*Text block:*
A method of calibration is described that simplifies the measurement of battery impedance conducted in-situ while determining battery state-of-health. A single shunt measurement with a known Sum of Sines (SOS) current, at the desired frequency spread and known root mean squared (RMS) current is used to create a calibration archive. A calibration selected from this archive is used to calibrate an impedance measurement made on the battery.

Claims

exact text as granted — not AI-modified
The invention claimed is: 
     
       1. An apparatus, comprising:
 a processor communicatively coupled to a non-transitory memory element containing a program code executable to: 
 excite one non-inductive shunt having one non-inductive shunt value using an excitation signal including a root mean squared current or a root mean squared voltage and a frequency range; 
 record a response time record of said one non-inductive shunt; 
 generate a calibration record based on said response time record of said one non-inductive shunt; 
 excite a device using said current or said voltage and said frequency range; 
 record a response time record of said device; 
 apply said calibration record to said response time record of said device; and 
 measure impedance of said device.

*Directions:*
(A) Reproduce the portion of the battery impedance calibration text starting with "exact text as" and going on through "of said device.".
(B) Supply what follows the final sentence of the battery impedance calibration text.

*Recorded information:*
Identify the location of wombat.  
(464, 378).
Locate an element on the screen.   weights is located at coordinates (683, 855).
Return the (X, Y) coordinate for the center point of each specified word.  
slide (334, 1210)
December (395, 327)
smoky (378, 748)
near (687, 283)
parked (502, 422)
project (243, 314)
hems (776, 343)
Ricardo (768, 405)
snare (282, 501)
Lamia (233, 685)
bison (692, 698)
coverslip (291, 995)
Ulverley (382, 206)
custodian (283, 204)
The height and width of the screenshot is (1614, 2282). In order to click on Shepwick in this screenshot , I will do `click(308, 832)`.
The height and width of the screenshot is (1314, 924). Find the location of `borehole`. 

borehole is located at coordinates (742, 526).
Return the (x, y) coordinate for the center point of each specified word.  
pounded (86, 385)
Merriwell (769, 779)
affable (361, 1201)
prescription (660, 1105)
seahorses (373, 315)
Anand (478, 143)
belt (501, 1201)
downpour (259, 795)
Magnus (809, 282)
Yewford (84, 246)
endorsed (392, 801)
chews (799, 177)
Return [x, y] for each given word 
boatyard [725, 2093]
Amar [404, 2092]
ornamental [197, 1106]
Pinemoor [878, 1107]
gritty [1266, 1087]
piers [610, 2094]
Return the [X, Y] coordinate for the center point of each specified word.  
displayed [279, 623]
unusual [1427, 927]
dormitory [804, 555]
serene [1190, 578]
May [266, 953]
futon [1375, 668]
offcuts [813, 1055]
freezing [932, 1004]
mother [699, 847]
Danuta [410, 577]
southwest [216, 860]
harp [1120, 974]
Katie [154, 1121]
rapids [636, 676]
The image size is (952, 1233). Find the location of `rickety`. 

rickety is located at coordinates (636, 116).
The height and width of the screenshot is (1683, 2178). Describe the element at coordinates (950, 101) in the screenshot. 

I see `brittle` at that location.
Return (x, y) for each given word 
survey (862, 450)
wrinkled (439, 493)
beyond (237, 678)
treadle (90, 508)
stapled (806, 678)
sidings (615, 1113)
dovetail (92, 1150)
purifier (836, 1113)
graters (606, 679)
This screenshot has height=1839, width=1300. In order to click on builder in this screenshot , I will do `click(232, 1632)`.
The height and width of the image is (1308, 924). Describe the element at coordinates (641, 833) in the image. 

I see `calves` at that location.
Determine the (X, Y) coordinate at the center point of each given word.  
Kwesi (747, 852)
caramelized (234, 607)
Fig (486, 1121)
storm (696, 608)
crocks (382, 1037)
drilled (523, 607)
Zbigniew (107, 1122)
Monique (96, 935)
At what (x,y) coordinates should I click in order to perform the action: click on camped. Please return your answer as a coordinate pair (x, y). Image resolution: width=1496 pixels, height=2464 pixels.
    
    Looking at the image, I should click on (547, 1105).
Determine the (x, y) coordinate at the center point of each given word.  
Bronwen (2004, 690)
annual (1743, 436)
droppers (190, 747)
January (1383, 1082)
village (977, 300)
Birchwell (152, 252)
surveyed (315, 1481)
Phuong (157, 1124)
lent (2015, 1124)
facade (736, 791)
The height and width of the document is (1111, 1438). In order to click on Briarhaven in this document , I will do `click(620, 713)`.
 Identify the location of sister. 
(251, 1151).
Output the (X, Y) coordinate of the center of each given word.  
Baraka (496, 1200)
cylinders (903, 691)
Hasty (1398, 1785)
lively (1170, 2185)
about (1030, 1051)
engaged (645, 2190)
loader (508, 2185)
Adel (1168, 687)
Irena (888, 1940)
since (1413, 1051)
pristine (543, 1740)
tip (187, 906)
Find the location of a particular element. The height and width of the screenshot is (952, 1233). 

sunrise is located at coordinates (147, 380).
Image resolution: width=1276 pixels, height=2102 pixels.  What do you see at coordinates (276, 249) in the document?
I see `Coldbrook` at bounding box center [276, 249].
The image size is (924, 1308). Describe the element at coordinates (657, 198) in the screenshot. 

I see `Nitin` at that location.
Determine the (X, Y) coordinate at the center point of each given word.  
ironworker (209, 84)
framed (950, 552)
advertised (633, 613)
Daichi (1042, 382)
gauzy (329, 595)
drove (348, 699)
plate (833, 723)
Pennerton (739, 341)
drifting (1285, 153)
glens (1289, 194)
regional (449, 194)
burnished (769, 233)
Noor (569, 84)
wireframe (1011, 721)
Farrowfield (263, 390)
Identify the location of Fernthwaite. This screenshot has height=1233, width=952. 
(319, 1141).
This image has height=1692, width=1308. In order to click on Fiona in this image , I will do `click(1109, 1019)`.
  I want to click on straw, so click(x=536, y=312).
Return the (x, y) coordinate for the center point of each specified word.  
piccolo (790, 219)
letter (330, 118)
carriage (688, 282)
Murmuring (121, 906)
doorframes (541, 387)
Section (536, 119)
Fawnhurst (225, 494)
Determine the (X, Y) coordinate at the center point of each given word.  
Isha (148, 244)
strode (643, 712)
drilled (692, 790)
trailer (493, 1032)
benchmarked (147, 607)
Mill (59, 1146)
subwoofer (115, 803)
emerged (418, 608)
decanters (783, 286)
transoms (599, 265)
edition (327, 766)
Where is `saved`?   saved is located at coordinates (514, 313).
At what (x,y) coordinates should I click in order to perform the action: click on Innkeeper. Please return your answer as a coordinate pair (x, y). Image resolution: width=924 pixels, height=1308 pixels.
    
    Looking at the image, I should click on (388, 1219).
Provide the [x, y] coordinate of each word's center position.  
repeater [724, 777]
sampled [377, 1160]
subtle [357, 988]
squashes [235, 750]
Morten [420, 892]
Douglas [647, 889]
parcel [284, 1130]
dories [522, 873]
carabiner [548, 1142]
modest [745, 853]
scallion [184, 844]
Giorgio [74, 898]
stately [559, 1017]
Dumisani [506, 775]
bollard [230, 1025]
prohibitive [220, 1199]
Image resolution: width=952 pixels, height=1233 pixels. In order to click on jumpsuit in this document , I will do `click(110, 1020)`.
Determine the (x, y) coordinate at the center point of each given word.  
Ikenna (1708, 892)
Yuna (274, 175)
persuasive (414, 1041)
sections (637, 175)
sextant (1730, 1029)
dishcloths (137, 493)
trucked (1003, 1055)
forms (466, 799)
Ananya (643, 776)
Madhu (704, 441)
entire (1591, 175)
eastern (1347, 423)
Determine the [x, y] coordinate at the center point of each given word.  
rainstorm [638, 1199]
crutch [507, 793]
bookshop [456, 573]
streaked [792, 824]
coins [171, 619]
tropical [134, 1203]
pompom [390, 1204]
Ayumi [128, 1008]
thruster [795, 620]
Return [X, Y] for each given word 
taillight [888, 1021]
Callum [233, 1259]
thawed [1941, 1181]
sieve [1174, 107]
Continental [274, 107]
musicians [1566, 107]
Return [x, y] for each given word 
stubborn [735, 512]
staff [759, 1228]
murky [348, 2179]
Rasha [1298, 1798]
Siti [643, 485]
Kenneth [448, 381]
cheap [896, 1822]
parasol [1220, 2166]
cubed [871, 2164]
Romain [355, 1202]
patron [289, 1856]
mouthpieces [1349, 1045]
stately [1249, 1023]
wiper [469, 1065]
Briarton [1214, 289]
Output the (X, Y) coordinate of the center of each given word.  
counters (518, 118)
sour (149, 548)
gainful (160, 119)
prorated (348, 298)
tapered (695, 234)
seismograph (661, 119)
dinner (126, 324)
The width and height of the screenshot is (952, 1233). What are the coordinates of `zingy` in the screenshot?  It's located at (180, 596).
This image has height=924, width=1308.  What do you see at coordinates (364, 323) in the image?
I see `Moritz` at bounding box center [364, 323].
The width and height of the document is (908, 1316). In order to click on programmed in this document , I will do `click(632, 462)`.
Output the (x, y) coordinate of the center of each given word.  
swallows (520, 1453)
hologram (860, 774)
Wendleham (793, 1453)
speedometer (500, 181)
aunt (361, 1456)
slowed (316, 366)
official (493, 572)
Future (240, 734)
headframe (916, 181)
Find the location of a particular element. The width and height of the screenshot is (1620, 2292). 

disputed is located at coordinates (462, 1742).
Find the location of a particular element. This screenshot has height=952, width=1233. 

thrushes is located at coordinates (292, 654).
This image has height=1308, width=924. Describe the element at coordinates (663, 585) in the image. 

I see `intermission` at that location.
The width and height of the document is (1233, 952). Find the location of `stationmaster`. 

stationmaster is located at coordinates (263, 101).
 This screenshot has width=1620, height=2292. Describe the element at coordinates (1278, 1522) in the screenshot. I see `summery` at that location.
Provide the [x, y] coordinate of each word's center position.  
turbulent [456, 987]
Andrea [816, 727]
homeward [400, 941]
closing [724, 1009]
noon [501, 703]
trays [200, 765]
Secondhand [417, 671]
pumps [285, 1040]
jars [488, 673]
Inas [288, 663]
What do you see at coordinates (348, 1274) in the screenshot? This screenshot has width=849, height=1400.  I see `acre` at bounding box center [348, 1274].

*Set of answers:*
(A)
exact text as granted — not AI-modified
The invention claimed is: 
     
       1. An apparatus, comprising:
 a processor communicatively coupled to a non-transitory memory element containing a program code executable to: 
 excite one non-inductive shunt having one non-inductive shunt value using an excitation signal including a root mean squared current or a root mean squared voltage and a frequency range; 
 record a response time record of said one non-inductive shunt; 
 generate a calibration record based on said response time record of said one non-inductive shunt; 
 excite a device using said current or said voltage and said frequency range; 
 record a response time record of said device; 
 apply said calibration record to said response time record of said device; and 
 measure impedance of said device.

(B)
       2. The apparatus of  claim 1 , wherein said computer readable code further executable to:
 transform said response time record of said one non-inductive shunt to a frequency domain; 
 normalize said response time record of said one non-inductive shunt transformed to said frequency domain to said one non-inductive shunt value; and 
 transform said response time record of said device to said frequency domain. 
 
     
     
       3. The apparatus of  claim 1 , wherein said calibration record scaled based on level of said root mean square current or said root mean squared voltage. 
     
     
       4. The apparatus of  claim 1 , further comprising:
 excite said one non-inductive shunt having said one non-inductive shunt value using an excitation signal including said root mean squared current or said root mean squared voltage and each of a plurality of frequency ranges; 
 record said response time record of each of said plurality of frequency ranges of said one non-inductive shunt; 
 transform each said response time record of each of said plurality of frequency ranges to said frequency domain; 
 normalize each said response time record of said plurality frequency ranges transformed to said frequency domain to said non-inductive shunt value and said high range root mean square current level; 
 record said response time record of each of said plurality of standardized frequency ranges transformed to said frequency domain and normalized to said non-inductive shunt value as a plurality of calibration records; 
 excite said device at one of said plurality of frequency ranges at said root mean square current level or said root mean squared voltage; 
 record said response time record of said device at said one of said plurality of frequency ranges at said root mean square current level; 
 transform said response time record of said device at said one of said plurality of frequency ranges at said root mean square current or said root mean squared voltage; 
 apply one of said plurality of calibration records based on said one of said plurality of frequencies used to excite said device; and 
 measure impedance of said device.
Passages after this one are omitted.